If depth was not a concern, then I guess I could make a specialized adder for the least significant bit and then modelled the rest of the circuit as a ripple adder with only that initial, possible carry. The carry has to ripple through the first sequence of consecutive bits set to 1. For example:

$inc(0111) = 1000$
$inc(0001) = 0010$
$inc(0100) = 0101$ (no ripple)

But this takes linear time, in the worst case (binary string is $1...1$). How do you optimize for depth? Does the optimal circuit have a $log_2(n)$ depth?
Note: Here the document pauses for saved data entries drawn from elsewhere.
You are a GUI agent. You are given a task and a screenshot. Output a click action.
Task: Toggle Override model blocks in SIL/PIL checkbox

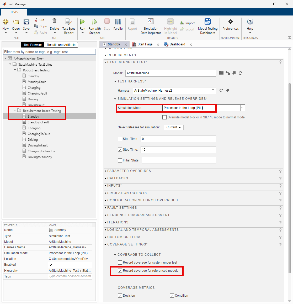[164, 117]
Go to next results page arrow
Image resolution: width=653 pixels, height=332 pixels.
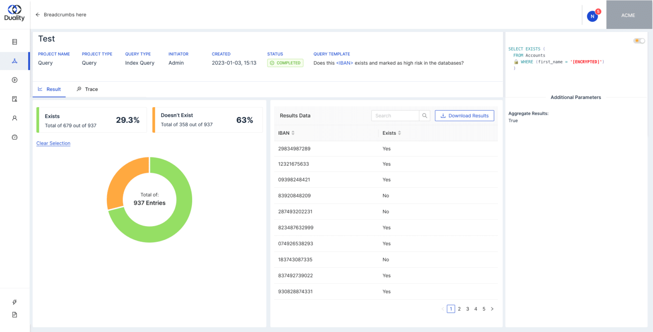(x=492, y=309)
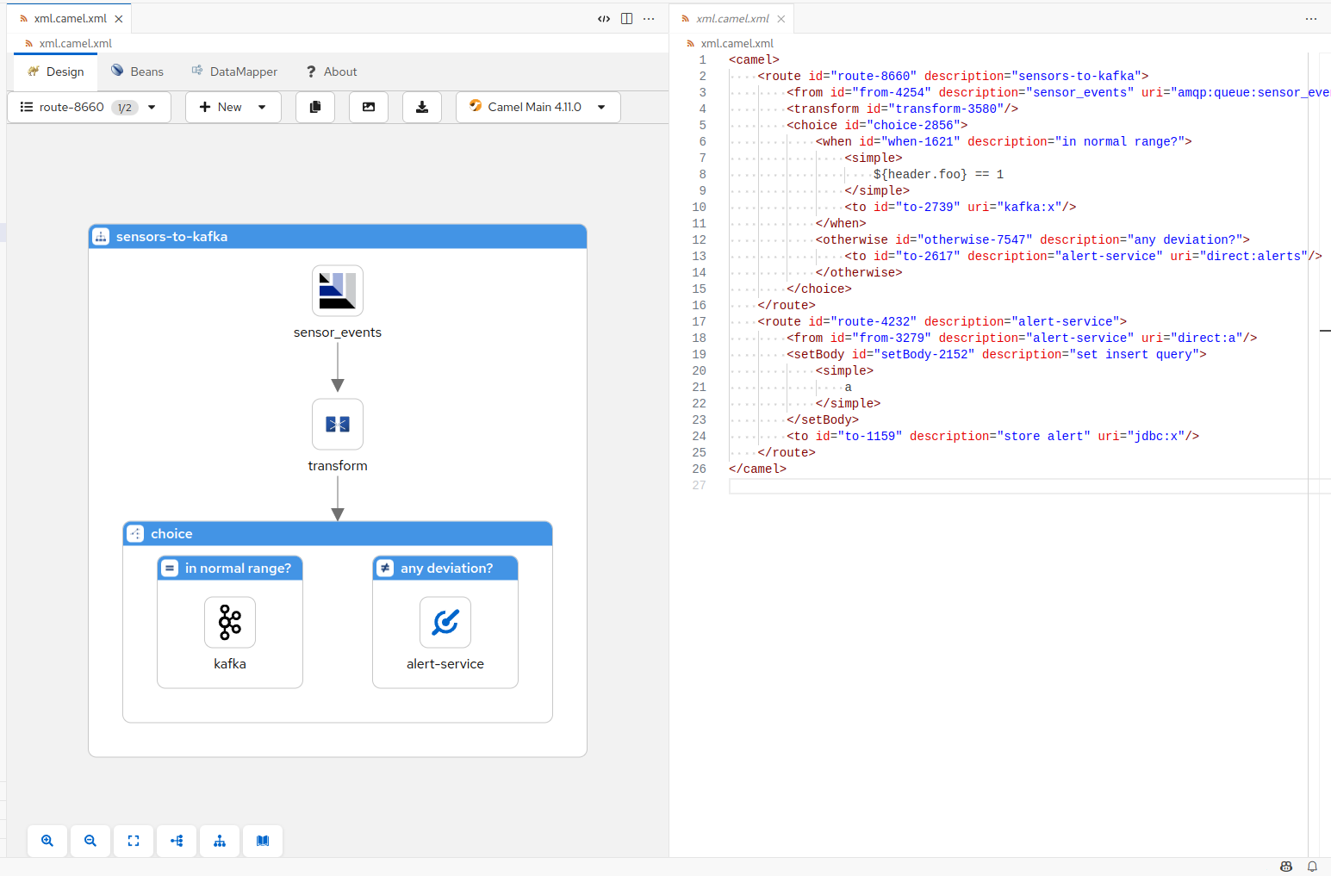The height and width of the screenshot is (876, 1331).
Task: Open the Camel catalog book icon
Action: click(x=262, y=841)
Is perhaps the best strategy to use a parallel prefix circuit? If so, I guess one would make a specialized adder for the least significant bit. Then you have the result of the least significant bit, which is 0 if a carry was generated, 1 otherwise. If a carry was generated, then you need to efficiently ripple it through all the adjacent, consecutive 1-bits. If one is to use a prefix sum, then you need an associative binary operator. It also needs to preserve the value of the bits that are not part of the initial, consecutive 1-bits (from right to left). This might mean that you pass in the carry bit that was (possibly) generated after the increment on the least significant bit, while the rest of the operators gets fed predefined bits which preserve the values of the relevant bits of the number (bit vector).

At this point, I'm stuck.

• There's lots of literature on efficient adder circuits, with different tradeoffs between size and depth. Of course, as you noted, one can take any such adder circuit and hard-code one of its inputs to the integer $1$, thus giving us different tradeoffs between size and depth. Have you investigated what size and depth is attainable in this way? Have you investigated whether any of those constructions meet your needs? Is there any reason to expect that it will be possible to do better than the best achievable in that way? – D.W. May 1 '14 at 22:00
• @D.W. Yes, an efficient adder specialized to a constant input (1) is what I want. I know what I want; an adder with $log_2(n)$ depth that is specialized to just create a carry starting at the least significant bit. But I don't know how to make this parallel; how to efficiently propagate that initial carry. – Guildenstern May 1 '14 at 22:09
• Again, my suggestion is to start with standard constructions of adder circuits (there are many described in the literature), hardcode a constant $1$ input into each of them, see what size and depth this gives you in each case, and edit your question to include this research. – D.W. May 1 '14 at 22:12

## 1 Answer

You are on the right track with a parallel-prefix circuit. You already have the key when you said

The carry has to ripple through the first sequence of consecutive bits set to 1.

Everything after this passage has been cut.